The AI bubble has been driven by people seeing the beginning of an S-curve and combining it with their science-fiction fantasies about what AI is capable of. Maybe they’re right, but I’m skeptical, and I think the capabilities we see today are close to as good as LLMs are going to get. And today, it’s not good enough.

Getting gold in the math Olympiad is a pretty strong indicator of operating independently on substantive problems.

A year ago they need an extensive harness to get silver, and two years ago they could hardly multiply 1000x10000.

Terence Tao tweeted yesterday about using GPT5 to help quickly solve a problem he was working on.

Yes but why did ChatGPT work on math Olympiad problems? Because it got a prompt giving it the instruction and context etc.

Why did GPT5 help Terence Tao solve a math problem, because he gave it a prompt and the context etc.
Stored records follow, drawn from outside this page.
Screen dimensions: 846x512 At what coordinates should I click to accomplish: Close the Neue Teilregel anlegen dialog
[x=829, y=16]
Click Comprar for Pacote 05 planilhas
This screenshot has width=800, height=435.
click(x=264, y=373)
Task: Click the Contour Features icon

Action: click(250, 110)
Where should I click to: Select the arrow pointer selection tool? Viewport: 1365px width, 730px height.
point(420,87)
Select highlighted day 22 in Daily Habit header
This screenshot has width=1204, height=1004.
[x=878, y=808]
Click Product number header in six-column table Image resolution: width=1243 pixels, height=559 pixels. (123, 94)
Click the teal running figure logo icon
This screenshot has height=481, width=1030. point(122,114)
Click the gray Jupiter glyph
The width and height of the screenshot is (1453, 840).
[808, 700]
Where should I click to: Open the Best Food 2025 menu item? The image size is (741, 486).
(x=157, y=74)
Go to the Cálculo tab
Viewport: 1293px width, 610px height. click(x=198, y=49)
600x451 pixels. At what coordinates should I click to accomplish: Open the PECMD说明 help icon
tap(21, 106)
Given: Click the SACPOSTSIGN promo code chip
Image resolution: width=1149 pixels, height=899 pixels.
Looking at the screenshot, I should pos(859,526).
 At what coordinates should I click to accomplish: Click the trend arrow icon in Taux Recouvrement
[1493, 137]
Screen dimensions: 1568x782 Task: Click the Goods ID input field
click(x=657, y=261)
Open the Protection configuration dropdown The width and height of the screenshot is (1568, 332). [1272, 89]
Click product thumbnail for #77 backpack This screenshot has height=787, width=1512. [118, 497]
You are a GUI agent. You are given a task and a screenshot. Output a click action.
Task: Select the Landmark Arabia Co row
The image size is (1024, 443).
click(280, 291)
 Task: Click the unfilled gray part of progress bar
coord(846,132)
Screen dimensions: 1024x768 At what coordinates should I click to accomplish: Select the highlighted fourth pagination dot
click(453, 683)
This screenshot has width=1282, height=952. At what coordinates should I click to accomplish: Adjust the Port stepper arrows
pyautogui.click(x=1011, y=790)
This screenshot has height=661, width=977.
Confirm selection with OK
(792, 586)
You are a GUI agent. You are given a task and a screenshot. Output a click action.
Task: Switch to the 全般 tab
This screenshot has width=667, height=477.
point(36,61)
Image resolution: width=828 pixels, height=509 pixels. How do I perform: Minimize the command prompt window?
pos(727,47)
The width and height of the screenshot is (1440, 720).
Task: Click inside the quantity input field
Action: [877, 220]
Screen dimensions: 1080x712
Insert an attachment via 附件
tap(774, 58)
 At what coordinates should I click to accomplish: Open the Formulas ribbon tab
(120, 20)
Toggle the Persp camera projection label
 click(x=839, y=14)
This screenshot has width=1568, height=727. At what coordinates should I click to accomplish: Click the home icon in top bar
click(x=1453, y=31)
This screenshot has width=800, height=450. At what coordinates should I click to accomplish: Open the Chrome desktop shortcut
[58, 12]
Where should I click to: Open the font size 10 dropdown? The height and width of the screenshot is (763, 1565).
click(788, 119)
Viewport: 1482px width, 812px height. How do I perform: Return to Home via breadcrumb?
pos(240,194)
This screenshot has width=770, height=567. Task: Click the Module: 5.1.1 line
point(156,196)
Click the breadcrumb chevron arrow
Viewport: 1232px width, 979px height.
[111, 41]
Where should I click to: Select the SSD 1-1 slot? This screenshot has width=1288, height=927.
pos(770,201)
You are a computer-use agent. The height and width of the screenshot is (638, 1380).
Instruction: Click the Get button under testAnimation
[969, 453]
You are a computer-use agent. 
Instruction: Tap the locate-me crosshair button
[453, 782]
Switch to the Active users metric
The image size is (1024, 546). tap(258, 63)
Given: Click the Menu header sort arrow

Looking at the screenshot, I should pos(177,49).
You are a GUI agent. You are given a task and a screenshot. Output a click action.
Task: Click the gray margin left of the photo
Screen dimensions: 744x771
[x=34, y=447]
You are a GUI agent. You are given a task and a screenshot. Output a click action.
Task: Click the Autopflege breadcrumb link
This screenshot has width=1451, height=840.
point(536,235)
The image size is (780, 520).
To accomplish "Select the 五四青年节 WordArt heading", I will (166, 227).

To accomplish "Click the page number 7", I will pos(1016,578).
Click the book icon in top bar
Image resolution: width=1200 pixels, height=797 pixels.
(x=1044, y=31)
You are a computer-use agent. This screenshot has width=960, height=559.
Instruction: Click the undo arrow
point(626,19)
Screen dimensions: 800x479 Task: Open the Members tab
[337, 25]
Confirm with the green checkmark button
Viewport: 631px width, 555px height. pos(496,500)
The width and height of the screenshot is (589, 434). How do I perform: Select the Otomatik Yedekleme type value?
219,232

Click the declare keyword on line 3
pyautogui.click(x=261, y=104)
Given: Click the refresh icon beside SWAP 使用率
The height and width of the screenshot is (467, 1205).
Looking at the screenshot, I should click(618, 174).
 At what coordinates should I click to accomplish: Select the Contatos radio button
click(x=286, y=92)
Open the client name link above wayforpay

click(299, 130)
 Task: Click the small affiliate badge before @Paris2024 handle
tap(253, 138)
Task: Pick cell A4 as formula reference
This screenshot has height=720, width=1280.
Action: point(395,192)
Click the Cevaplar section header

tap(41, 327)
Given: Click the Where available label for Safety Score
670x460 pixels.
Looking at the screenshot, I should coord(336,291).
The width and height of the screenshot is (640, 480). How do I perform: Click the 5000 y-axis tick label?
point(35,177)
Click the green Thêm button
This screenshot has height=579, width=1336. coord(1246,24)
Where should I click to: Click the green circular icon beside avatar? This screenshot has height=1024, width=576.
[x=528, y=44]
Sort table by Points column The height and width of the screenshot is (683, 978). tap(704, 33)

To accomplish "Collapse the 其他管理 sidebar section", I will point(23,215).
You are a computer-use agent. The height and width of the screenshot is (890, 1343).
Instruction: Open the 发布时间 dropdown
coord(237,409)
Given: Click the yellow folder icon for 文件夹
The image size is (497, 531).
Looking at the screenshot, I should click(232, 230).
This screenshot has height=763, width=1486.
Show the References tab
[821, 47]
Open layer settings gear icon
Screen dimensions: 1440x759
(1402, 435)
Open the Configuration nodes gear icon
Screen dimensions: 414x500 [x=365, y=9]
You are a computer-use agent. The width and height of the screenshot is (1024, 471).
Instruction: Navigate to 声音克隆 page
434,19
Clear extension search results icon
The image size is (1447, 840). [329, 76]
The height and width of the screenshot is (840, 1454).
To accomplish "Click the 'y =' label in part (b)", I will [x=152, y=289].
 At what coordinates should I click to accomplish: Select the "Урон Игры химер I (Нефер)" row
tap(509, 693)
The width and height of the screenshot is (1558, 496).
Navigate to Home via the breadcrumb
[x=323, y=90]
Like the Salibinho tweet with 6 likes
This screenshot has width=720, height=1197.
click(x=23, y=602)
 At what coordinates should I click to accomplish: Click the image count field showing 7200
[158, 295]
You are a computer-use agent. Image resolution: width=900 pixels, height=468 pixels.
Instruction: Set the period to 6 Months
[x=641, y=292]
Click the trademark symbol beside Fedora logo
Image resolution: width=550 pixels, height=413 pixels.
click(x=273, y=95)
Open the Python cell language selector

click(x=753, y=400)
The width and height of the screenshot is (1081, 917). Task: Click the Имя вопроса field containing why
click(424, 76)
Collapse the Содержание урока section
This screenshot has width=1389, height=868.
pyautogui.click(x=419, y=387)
None of these models are useful without a human prompting them and giving it tasks, goals, context etc, they don't operate independently, they don't get ideas of work to be done, they don't operate over long time horizons, they can't accept long term goals and sub-divide those goals into sub goals, and sub tasks etc.

They are useless without humans telling them what to do.

Why don't you stick them in a robot, give them agency, continuously train them, and see what happens? Be careful what you ask for.
You should see what happens when you let them talk to each other
Errors compound? Context drift?
Try it, and let them pick the topic. Though they will probably pick AI development, mysteriously it seems to be their favorite topic...
I’ve never understood why time is the metric people are using here. If LLMs get so much better we can “run them overnight”, what makes you think that they won’t also get faster and so they accomplish exactly what you’re talking about in 5 minutes?
I just had to double check (have not been paying attention for a couple of years) but indeed it seems GPU underutilization remains a fact and the numbers are pretty significant. Main issues are being memory bound so the compute sits idle.
The actual computation speed isn't as important nowadays but it doesn't really change the conclusion with respect to whether they're underutilized.

Because the main reason for the price premiums in AI-class GPUs are the gobs of insanely fast memory, and that is very much not underutilized. AI companies grab GPUs with as much memory (at the fastest memory bandwidth) as possible and underclock the GPU to save on power. Linus Tech Tips had a great video about the H200 that touched on this this week: https://www.youtube.com/watch?v=lNumJwHpXIA

Tasks being memory bound is not the same thing as GPU's being idle for economic reasons though.